When I decided to customize our stroller, I went in search of successful attempts online and found none. So, I figured I’d try anyway.
I’m really happy with the results – even long term after months of use.
If you don’t have a Cricut or Silhouette machine, you can buy heat transfer iron on designs in abundance on Etsy, usually for a pretty reasonable price.
My tips for stroller customization are as follows:
- Before you get too far into the project, make sure your hood (or the part you want to customize) is removable in a way that will allow you to iron it. For us, the hood popped right up.
- Make sure you test an inconspicuous spot with your iron before you attempt to adhere the heat transfer vinyl.
- This is best done with an iron rather than a heat press for most stroller hoods, because you may need to squeeze into small areas where a heat press isn’t going to fit as well, but the nose of an iron can squeeze in. However, I was able to use it for my second stroller, which I added the information down below.
- As you can tell from the picture, the vinyl is going to adhere itself down into any textures on the fabric in a different way than tshirts, so be prepared.
I didn’t have an Easy Press when I made this. I used a glass cutting board over a wooden cutting board as my surface for this first one and a regular iron set to medium/high setting or about 295 degrees. I applied it straight to cold fabric, just with a bit more care for angles. When using an iron, you have to press for about 20-30 seconds, then check to see how the fabric and HTV is doing. I don’t move the iron around while pressing, just hold it in place. Always check the fabric in a test area first. This was the recommended setting on the iron/easy press.
I did go a little hotter at times where the vinyl in a couple of spots that were trickier to get to (the hood on this one had plastic pieces that couldn’t be removed. If you have this sort of situation, I definitely recommend the iron instead of the easy press because you don’t want to damage those plastic supports. In the tight areas, I turned the iron to about 320-350 and pressed it carefully, but didn’t leave the iron on for long – about 5 to 10 seconds as I tested to see if the vinyl was melting into the fabric properly (as above). You don’t want to scorch the fabric or the vinyl.
The vinyl I used was Siser silver, specifically it came from Siser NA EasyWeed Heat Transfer Vinyl Set of 12
Finally, if you want a fancy letter like the one I have, this site has a huge selection. Clip Art Etc. I have no affiliation with the page, other than that I love the selection of letter there.
Update and a New Stroller:
That stroller ended up being a bit large for travel, so I did a second one with our new stroller Baby Jogger City Mini 2 and again used my iron because the support ribs on the hood are even tighter together on this one. You can use the Cricut Easy Press 2 if you want to do an area like the flap that lifts up at the top of the hood or down the side, but if you want it on the sides of the hood like mine, you’ll probably still need to use the iron.
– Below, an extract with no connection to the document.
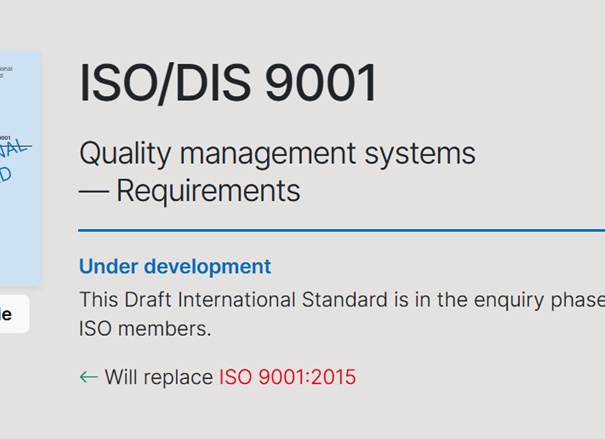605x439 pixels.
Task: Click the word enquiry in description
Action: (x=509, y=300)
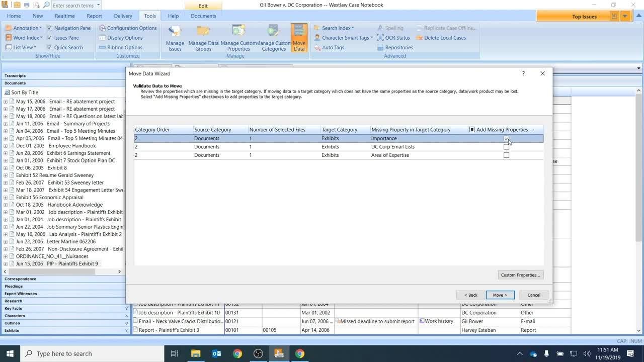
Task: Uncheck Add Missing Properties for Importance
Action: [x=506, y=138]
For the Easy Press, the recommended setting was 295 degrees. I did NOT follow the normal pattern for t-shirts of heating the fabric first. I just applied the HTV directly to the fabric cold, because of the way the fabric is.
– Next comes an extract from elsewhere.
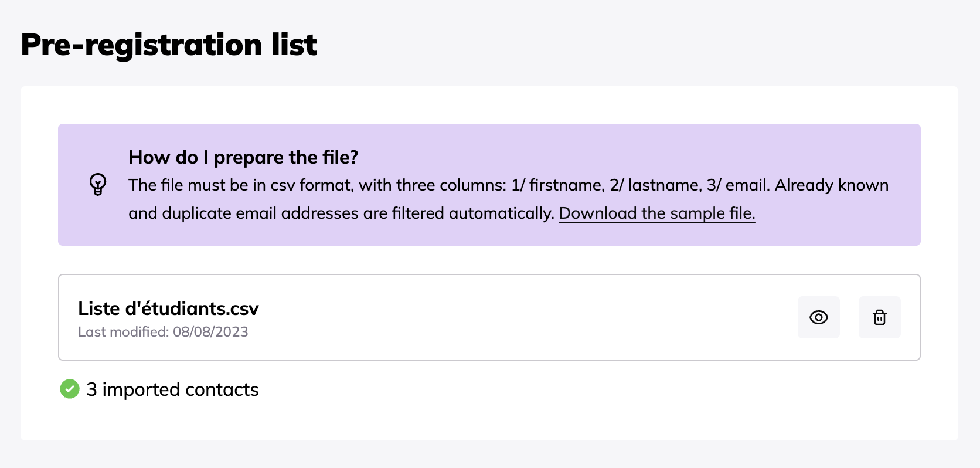The height and width of the screenshot is (468, 980).
Task: Click the 3 imported contacts status message
Action: 172,389
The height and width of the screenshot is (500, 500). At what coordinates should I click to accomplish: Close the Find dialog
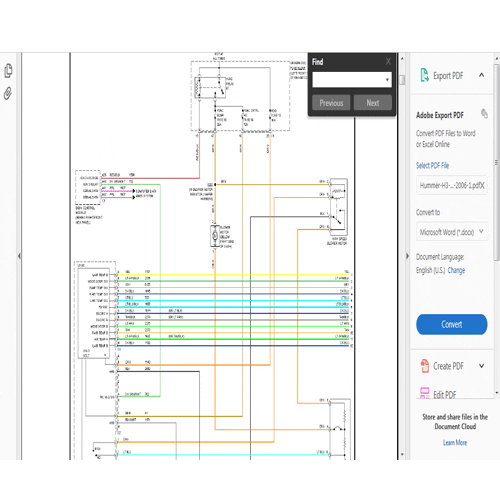388,61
I also ended up adding a wreath with a monogram on the footrest of the stroller with just an iron and the Cricut EasyPress Mat. That part couldn’t be removed from the stroller so I just pressed gently with my iron on the front and the mat on the back, all over until I had the design covered and secured on. It still didn’t wear well because my son is older now and eventually rubbed his feet on that area of the stroller until it wore off.
However, all of the hoods I have completed have performed very well. We live in Florida, so we go to a variety of parks regularly and get rained on frequently. The strollers bounce around in the back of the van when we aren’t using them. The hoods do really well with the personalized areas.